The first question I'm asking is mostly a matter of avoiding an Evil Triangle:

-Don't want the books to be too 'weeby' (Solution: Avoid honorifics like -kun, -san, -senpai, -sensei, etc. as well as stuff like "oni-chan" and the like)
-Don't want the books to be too 'historical' (ie. I'm pointedly avoiding using words that are over-associated with Japan: Swords are swords, not 'katanas', the Emperor is an Emperor, not a 'Shogun', Assassins are assassins, not 'ninja', etc.)
-Don't want the books to just be a regular YA fantasy but with characters having names like Haruka, Takumi, Saburo, etc. etc. (mostly to be solved with more subtle touches, like kitsune and oni and the like)

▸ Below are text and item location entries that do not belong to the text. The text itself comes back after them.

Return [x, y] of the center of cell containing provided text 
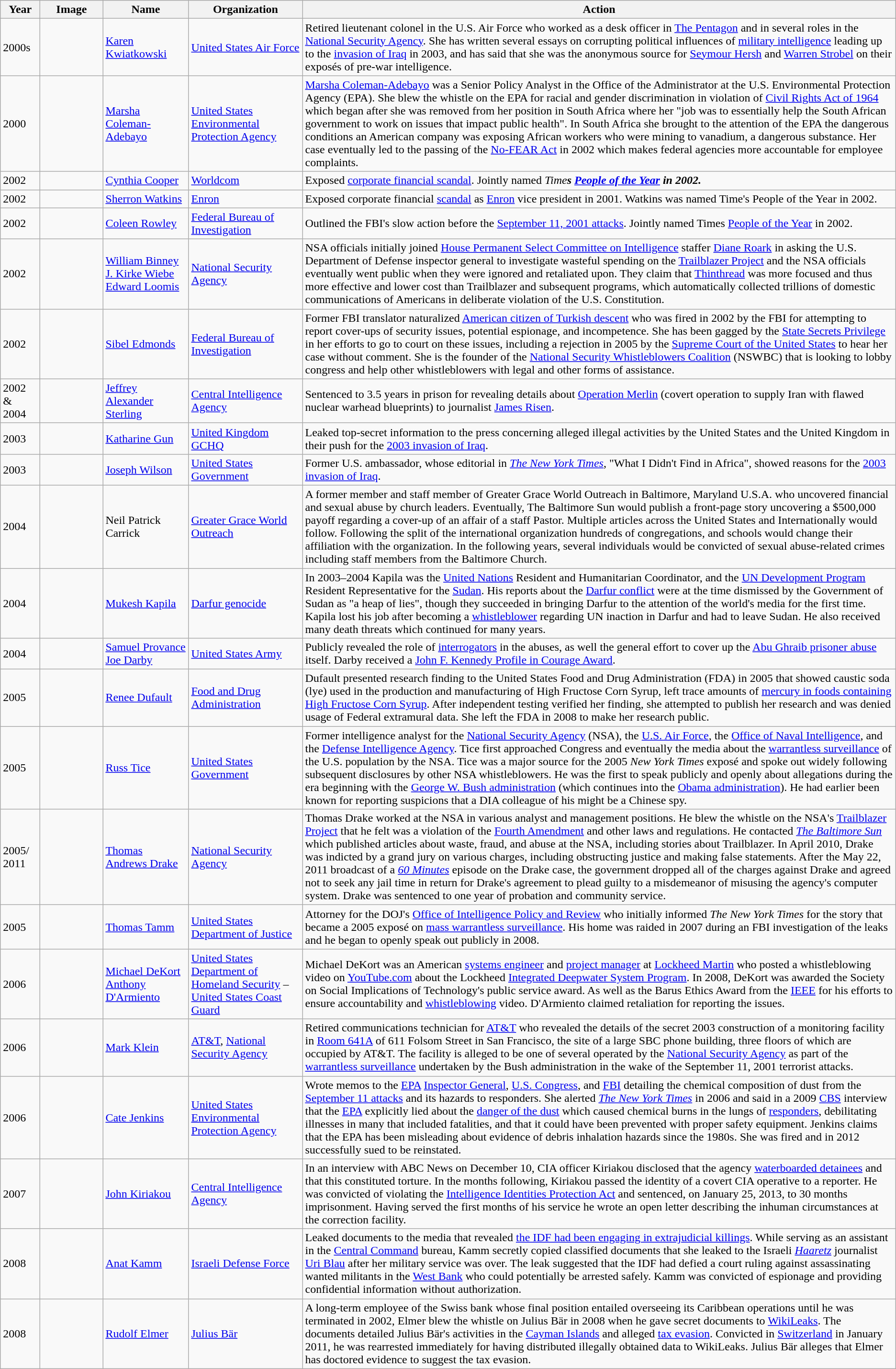
Coleen Rowley [146, 223]
Darfur genocide [246, 603]
Former U.S. ambassador, whose editorial in The New York Times, "What I Didn't Find in Africa", showed reasons for the 2003 invasion of Iraq. [599, 469]
Thomas Andrews Drake [146, 857]
Joseph Wilson [146, 469]
2002 & 2004 [20, 401]
United States Department of Justice [246, 927]
Sibel Edmonds [146, 344]
Rudolf Elmer [146, 1333]
Neil Patrick Carrick [146, 526]
William BinneyJ. Kirke WiebeEdward Loomis [146, 274]
United States Department of Homeland Security – United States Coast Guard [246, 984]
Karen Kwiatkowski [146, 47]
2007 [20, 1193]
Cate Jenkins [146, 1117]
Outlined the FBI's slow action before the September 11, 2001 attacks. Jointly named Times People of the Year in 2002. [599, 223]
Enron [246, 199]
Michael DeKortAnthony D'Armiento [146, 984]
2005/2011 [20, 857]
Organization [246, 10]
Year [20, 10]
Name [146, 10]
Exposed corporate financial scandal as Enron vice president in 2001. Watkins was named Time's People of the Year in 2002. [599, 199]
Julius Bär [246, 1333]
Russ Tice [146, 768]
Renee Dufault [146, 698]
Exposed corporate financial scandal. Jointly named Times People of the Year in 2002. [599, 180]
United States Army [246, 654]
AT&T, National Security Agency [246, 1047]
Action [599, 10]
Worldcom [246, 180]
Mukesh Kapila [146, 603]
United Kingdom GCHQ [246, 438]
Anat Kamm [146, 1263]
Food and Drug Administration [246, 698]
Jeffrey Alexander Sterling [146, 401]
Marsha Coleman-Adebayo [146, 123]
Samuel ProvanceJoe Darby [146, 654]
2000 [20, 123]
Cynthia Cooper [146, 180]
John Kiriakou [146, 1193]
Greater Grace World Outreach [246, 526]
2000s [20, 47]
Israeli Defense Force [246, 1263]
United States Air Force [246, 47]
Sherron Watkins [146, 199]
Thomas Tamm [146, 927]
Mark Klein [146, 1047]
Katharine Gun [146, 438]
Image [72, 10]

Do you have any tips on avoiding said Evil Triangle?
This project sounds really neat! But I feel like you might be overthinking this, to be honest. What makes something weeby to me is when a work gets stuff wrong (especially if it’s obviously pulling from a pop culture reference rather than history/myth), or fetishizes things as “better” than other parts of the world while glossing over issues that were/are a thing in Japan. The word choice doesn’t matter too much unless it’s going overboard - like I agree about not including honorifics, although even then some are reasonably well-known like sensei and seeing one or two in context to mark a serious difference in decorum wouldn’t bother me.

It might help you to think about what you want the draw to be for a reader - are you looking for readers interested in the Japanese angle of this? Because then minimizing it doesn’t really do you any favours IMO.